Molte le controversie del caso, sin dal ritrovamento del corpo della povera vittima, visibilmente mutilato e martoriato, con segni evidenti di tortura. La procura ha finalmente divulgato il nome del carceriere e boia del ricercatore, ovvero il maggiore Magdi Ibrahim Abdelal Sharif. Il ragazzo è stato preso a pugni, torturato con lame e oggetti roventi. Il procuratore ha chiuso l’inchiesta con 4 avvisi di chiusura alle indagini e un’archiviazione.
Rischiano dunque di finire a processo Athar Kamel Mohamed Ibrahim, Tariq Sabir, Uhsam Helmi e il maggiore Magdi Ibrahim Abdelal Sharif, archiviazione invece per Mahmoud Najem per raccolta di elementi insufficiente. Nell’avviso di conclusioni indagini firmato da Michele Prestipino e dal pm Sergio Calaiocco si legge che i 4 indagati avrebbero prima fermato il ricercatore alla metropolitana del Cairo (dopo averlo seguito durante l’autunno de 2015).
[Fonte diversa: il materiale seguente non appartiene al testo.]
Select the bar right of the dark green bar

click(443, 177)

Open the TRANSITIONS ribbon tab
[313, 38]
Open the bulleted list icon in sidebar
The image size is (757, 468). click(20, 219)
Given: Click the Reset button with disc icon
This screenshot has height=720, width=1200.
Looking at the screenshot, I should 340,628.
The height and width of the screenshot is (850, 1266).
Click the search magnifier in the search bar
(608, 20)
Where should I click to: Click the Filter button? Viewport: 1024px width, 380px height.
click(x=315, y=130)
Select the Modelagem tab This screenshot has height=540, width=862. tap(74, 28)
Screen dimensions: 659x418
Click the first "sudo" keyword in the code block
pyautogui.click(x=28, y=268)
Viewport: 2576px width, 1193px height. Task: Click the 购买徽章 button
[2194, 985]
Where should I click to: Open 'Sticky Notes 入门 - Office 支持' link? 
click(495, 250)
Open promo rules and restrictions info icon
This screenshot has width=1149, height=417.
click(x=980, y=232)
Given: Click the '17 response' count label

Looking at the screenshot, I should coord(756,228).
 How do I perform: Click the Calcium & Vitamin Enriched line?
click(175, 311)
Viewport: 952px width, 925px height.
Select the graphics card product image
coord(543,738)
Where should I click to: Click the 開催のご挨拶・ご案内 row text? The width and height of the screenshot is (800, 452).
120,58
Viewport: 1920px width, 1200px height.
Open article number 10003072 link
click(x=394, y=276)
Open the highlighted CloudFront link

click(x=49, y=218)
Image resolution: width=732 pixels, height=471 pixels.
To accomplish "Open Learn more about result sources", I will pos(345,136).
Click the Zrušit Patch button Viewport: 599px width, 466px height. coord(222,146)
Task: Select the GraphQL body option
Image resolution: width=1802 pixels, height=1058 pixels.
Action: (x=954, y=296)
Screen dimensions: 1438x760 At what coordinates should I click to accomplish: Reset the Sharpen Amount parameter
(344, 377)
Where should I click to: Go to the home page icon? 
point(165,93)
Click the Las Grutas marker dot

Successivamente gli uomini avrebbero, abusando del loro potere di pubblici ufficiali egiziani, avrebbero condotto il ragazzo al di fuori di ogni sede istituzionale, torturandolo a morte. “Sevizie e crudeltà”, si legge nell’atto. Già dal ritrovamento del corpo lungo il deserto che collega il Cairo ad Alessandria, di quel 3 febbraio 2016, i segni sul cadavere del giovane avevano fatto pensare alle peggiori torture. Sharif avrebbe esercitato su Regeni ripetute azioni contusive, anche alla testa, con conseguente insufficienza respiratoria che lo ha portato alla morte.